Should investors sell or hold on?
 
Those who invested in TSB at float are today sitting on a tidy 28 per cent profit in less than a year (based on the current selling price of £3.33 –it floated at £2.60). 
 
If the deal goes through at £3.40 a share, they stand to make a further 2 per cent from here, if they hold on. This is the difference in the takeover price of £3.40, and the current market price of £3.33. 
 
They also stand to make up to a further 5 per cent from the bonus shares, which were promised to investors at float. 
 
The shares were promised on the basis of 1 bonus share for each 20 ordinary shares bought in the float, subject to a maximum of 38 bonus shares per investor. These become fully payable in cash, if the deal goes through, at a price of £3.40 per share. So the maximum windfall from these shares would be £129.20.
 
This would bring the total return earned by a typical investor from float up to 37 per cent, if the deal goes through.
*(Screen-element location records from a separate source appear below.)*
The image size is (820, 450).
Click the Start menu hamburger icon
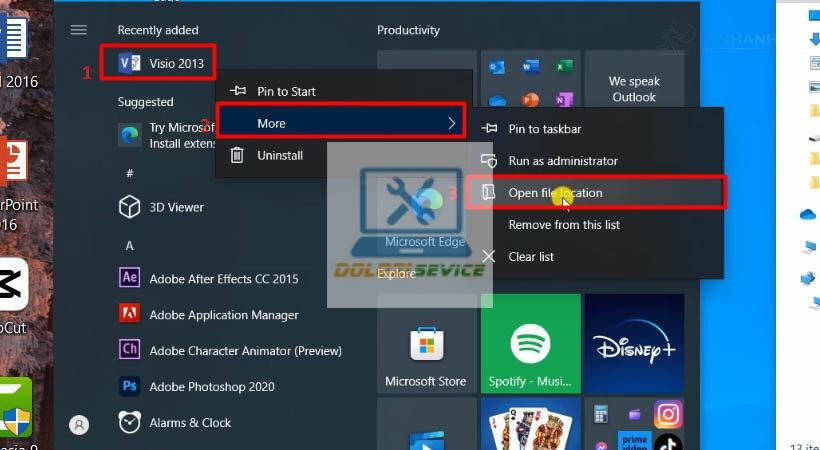79,30
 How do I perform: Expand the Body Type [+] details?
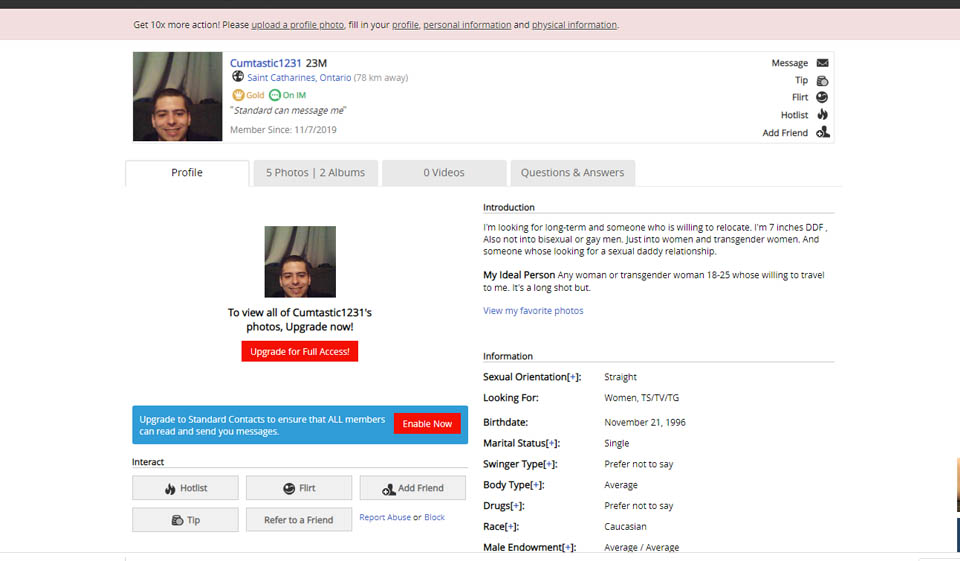[536, 485]
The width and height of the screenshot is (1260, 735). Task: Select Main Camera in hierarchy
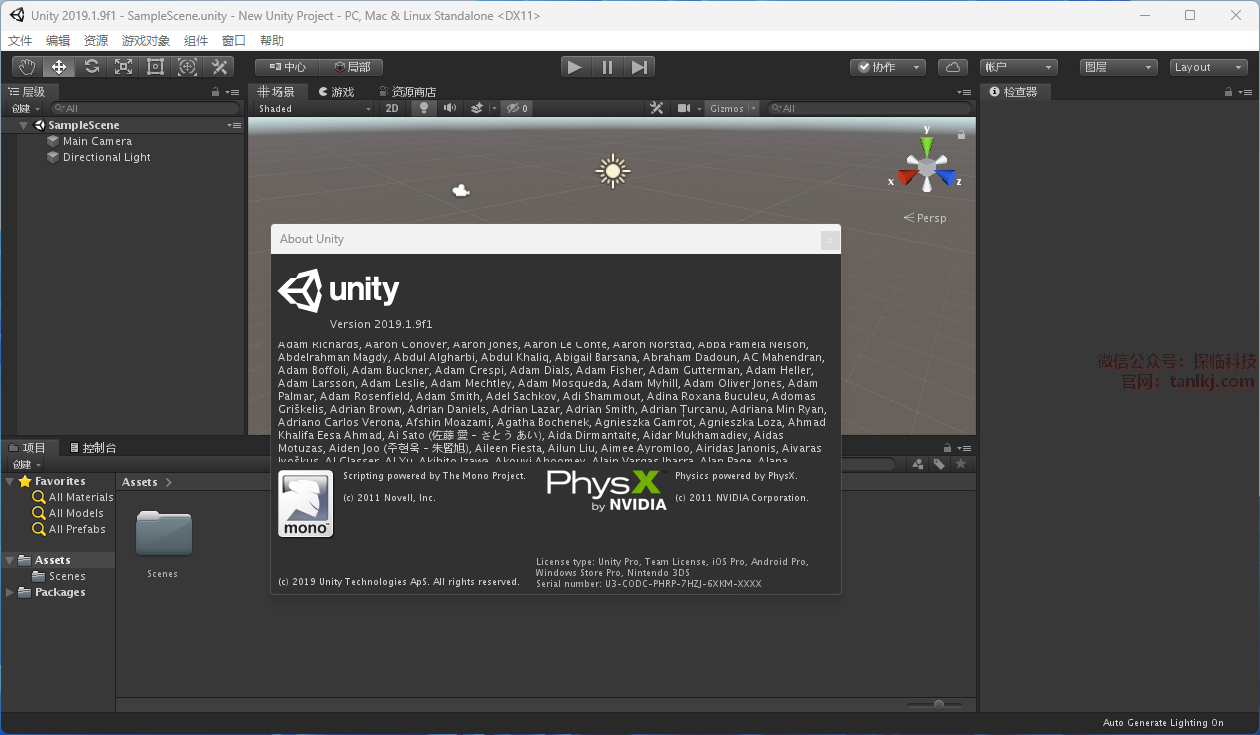97,141

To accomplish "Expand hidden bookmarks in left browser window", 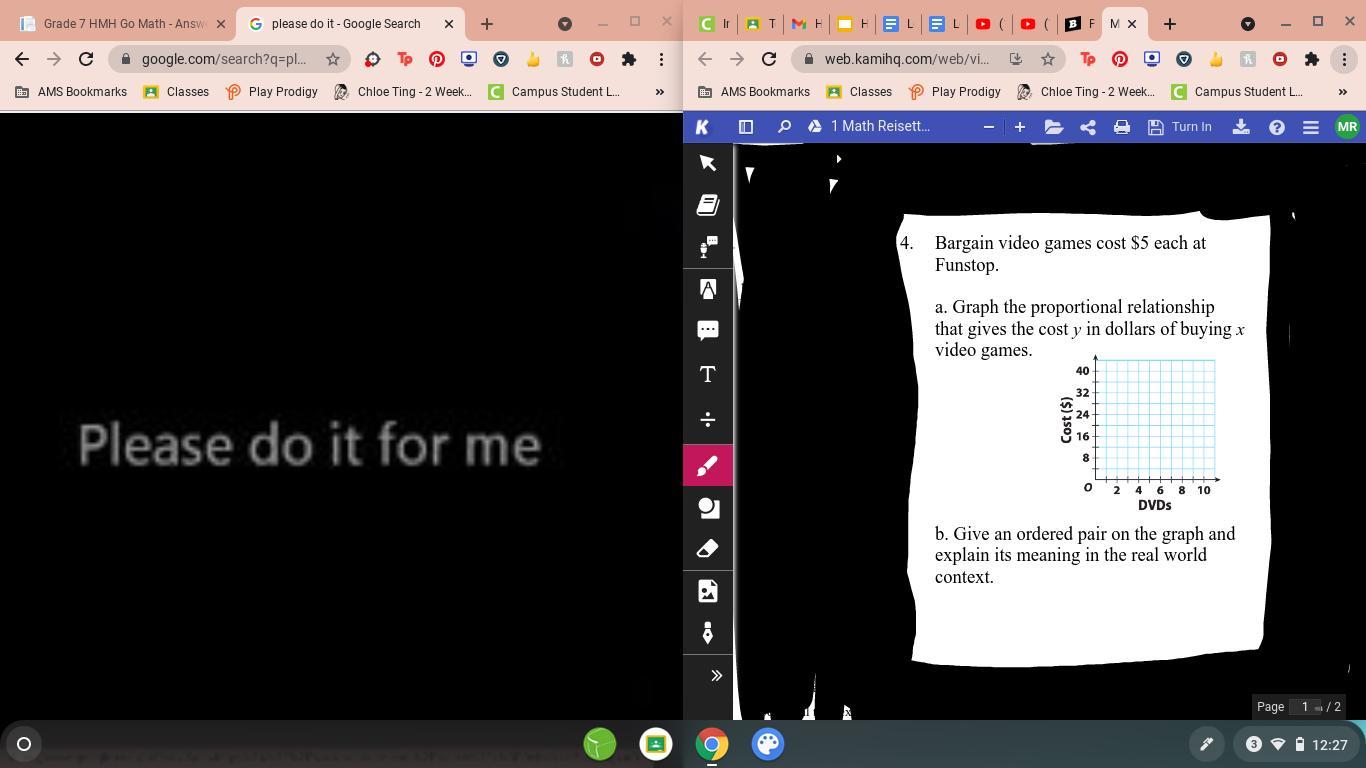I will coord(659,92).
Larger shareholders with more than 760 shares will get a lower total return, because they will hit the 38 bonus share cap.
 
Those who invested in TSB after the flotation won’t get bonus shares. They stand to make 2 per cent, from the difference in the takeover price of £3.40 and the current market price of £3.33, if they hold on and the deal goes through.
 
Will the deal go through?
 
Given that Lloyds own 50% of the shares and have approved the deal, it looks very likely to be accepted by the majority of shareholders.
 
However there is still a risk that either European financial regulator or the Prudential Regulation Authority blocks the deal.  This risk looks remote, but the market is clearly still wary, which explains why the stock is trading as far below the offer price as it is.
 
Perhaps the scale of the downside is a consideration here. Prior to the announcement of the takeover move, the shares were trading at £2.64. If the deal falls through and the share price reverts to this level, that would mean a 20 per cent loss from today’s valuation.
 
Conclusion
 
The decision for investors is now finely balanced.  The likelihood is they will be rewarded for hanging on, particularly those who invested at float and can pick up bonus shares. However there is a small risk the deal could fall through, which could result in a substantial loss based on the current valuation.
 
Investors should definitely consider their options at this juncture, and make sure they have all the facts in front of them before making a decision.